Fast flat fish feast, by broiler.
Step 1: Find a Flounder
Catch or purchase some nice flounder. They may be called sole, halibut, turbot, plaice, fluke, or dab; all are flatfish, members of the order Pleuronectiformes.
These fish are flat (surprise!), and adults carry both eyes on the darker top side of the head. They tend to spoil quickly, so eat them soon after you catch them or make sure to buy one in very good condition. There should be no fishy smell, the flesh should spring back when you prod it, the eyes should be clear, and the gills bright.
Step 2: Clean Your Fish
If you purchase your fish, have the fishmonger do the scaling for you to avoid mess. If you caught it yourself, do the scaling outside. My fish came from Berkeley Bowl, so they'd already taken care of that for me.
Cut the head off, making sure to leave as much of flesh as possible on the body, but cutting the gills and pectoral fins off with the head.
Remove the guts through the forward opening. If you have problems getting everything out, cut a slit along the fish's length for better access.
Rinse the fish, and pat dry.
Step 3: Starch and Spray
Coat your clean, dried fish in a thin layer of starch. I used potato starch, but cornstarch will work just as well. The starch shouldn't be caked on; all you need is a light dusting.
Spray a baking dish with canola oil, add your fish, then spray the top side of the fish with canola oil.
Step 4: Season
Sprinkle your fish with the spices of your choice. I've used cajun seasoning here, but they'll take nicely to any strong flavor.
Step 5: Broil
Place your pan under a hot broiler, and cook the fish until the top skin just begins to brown and crackle. The fins will be crispy, too. Mine took something like 5-8 minutes; your mileage may vary.
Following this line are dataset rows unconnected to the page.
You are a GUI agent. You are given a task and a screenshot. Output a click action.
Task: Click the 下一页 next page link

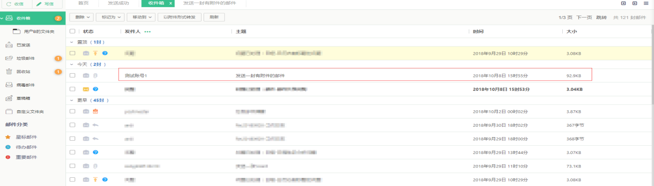[584, 17]
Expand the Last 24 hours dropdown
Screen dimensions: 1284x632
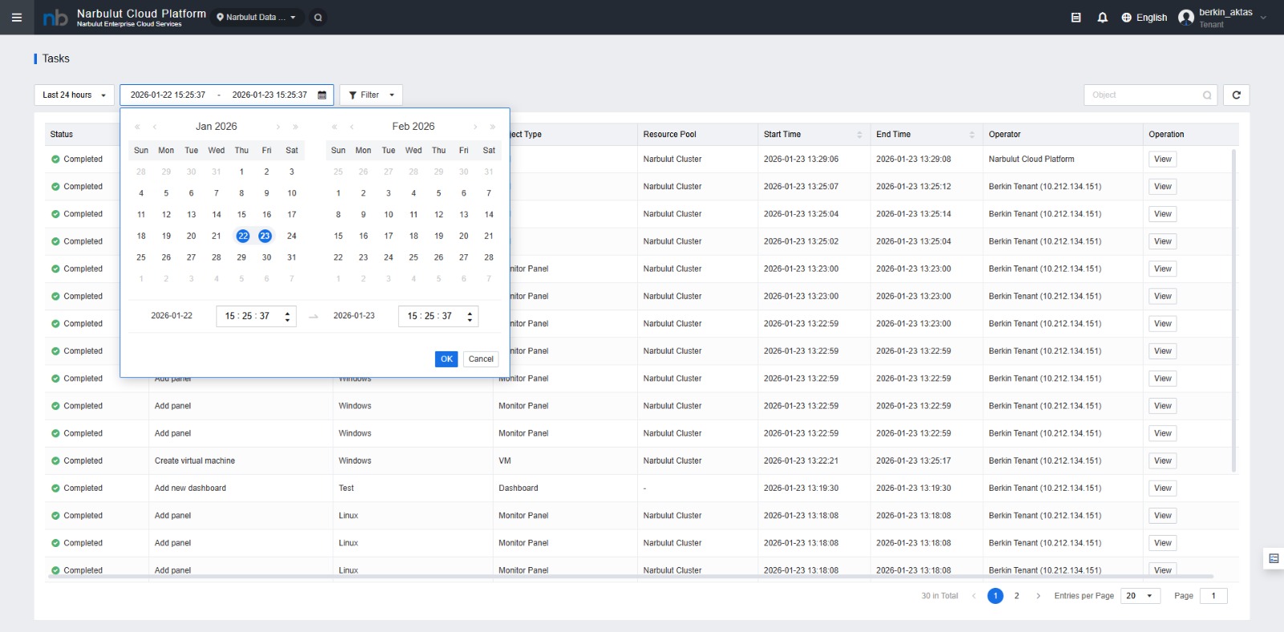74,95
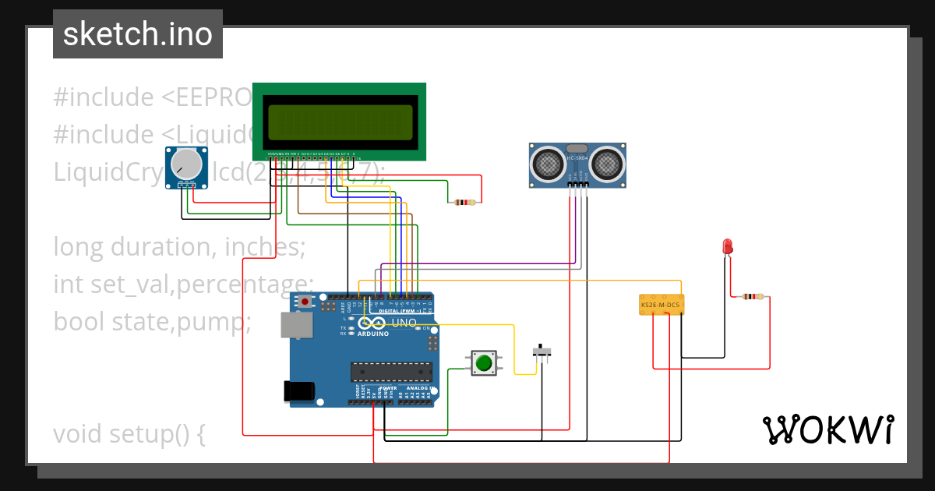Switch to the sketch.ino tab
The width and height of the screenshot is (935, 491).
[x=137, y=34]
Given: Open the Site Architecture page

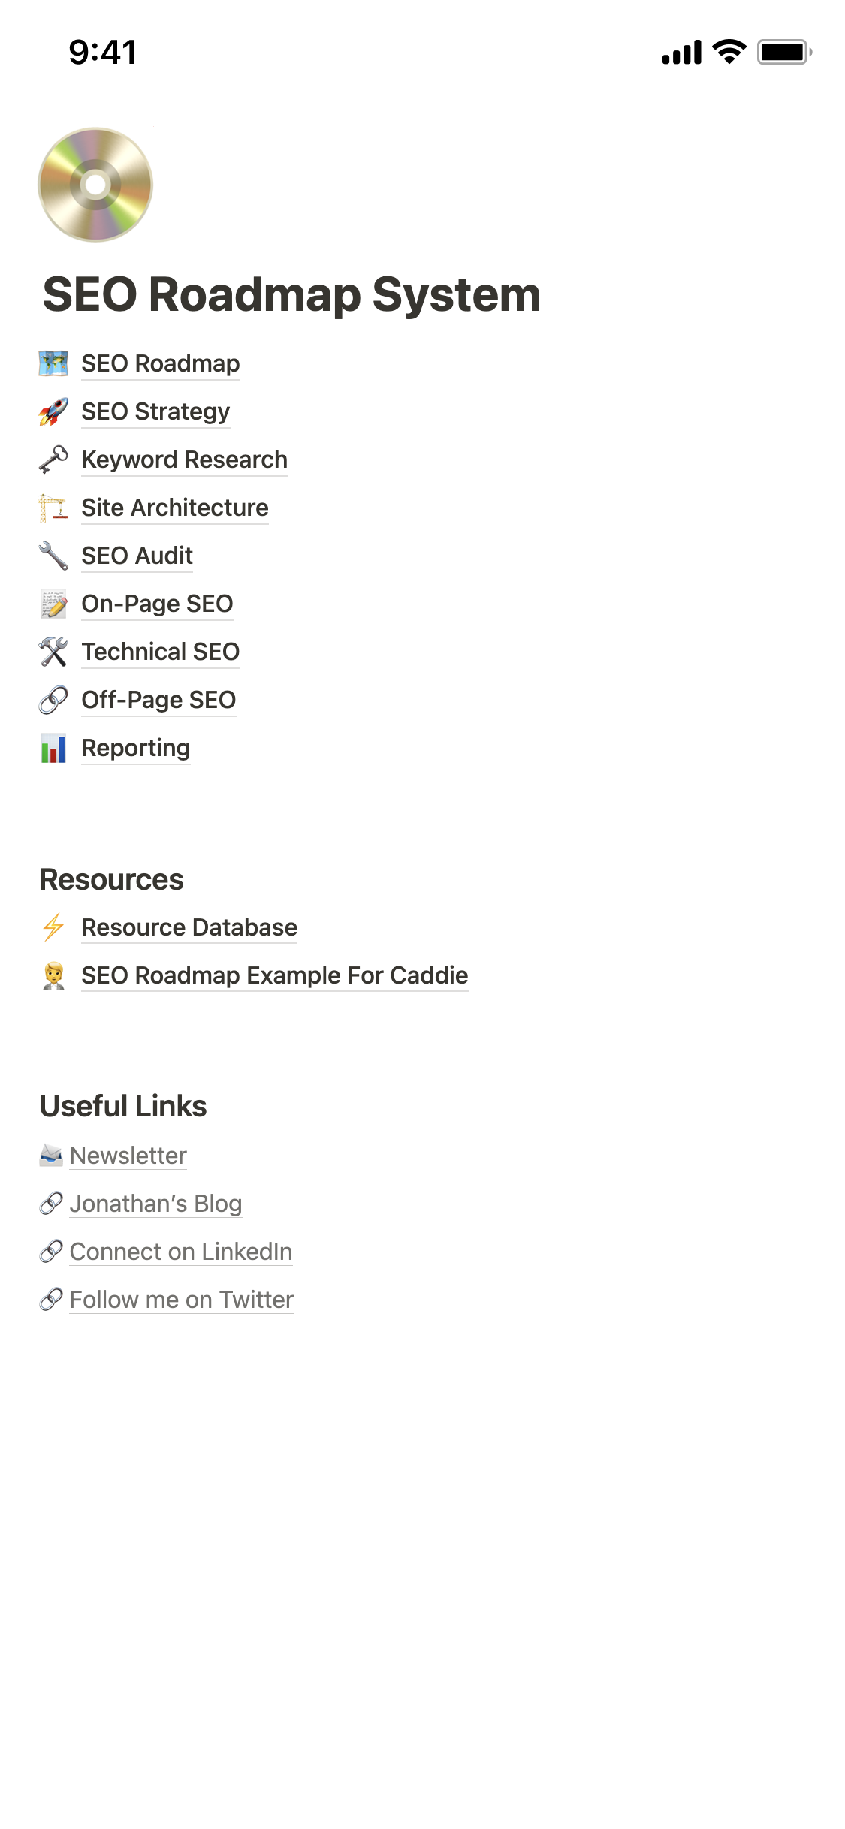Looking at the screenshot, I should coord(174,508).
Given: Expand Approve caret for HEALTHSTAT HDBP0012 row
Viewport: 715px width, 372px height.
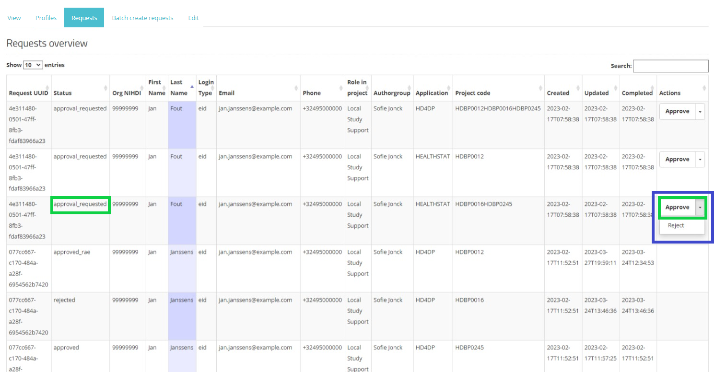Looking at the screenshot, I should coord(700,159).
Remember that this is a rather thin fish, and that it will continue to cook after you remove it from the oven! It's always better to undercook fish than to overcook it, as you can always pop it back under the broiler.
Let the fish cool for about 5 minutes, then check to make sure the thickest part is cooked. It should flake easily with a fork or thin knife.
Step 6: Serve
Serve your fish warm, with lemon wedges.
There will be small bones to remove, so provide a bone bowl to prevent them from getting lost on the plate and caught up in other dishes.
You can also get flounder fillets, but I really enjoy eating my fish whole. It's a bit more work at the table, but the flavor is better, the fish is fresher, and they're less likely to overcook than fillets. Take your pick.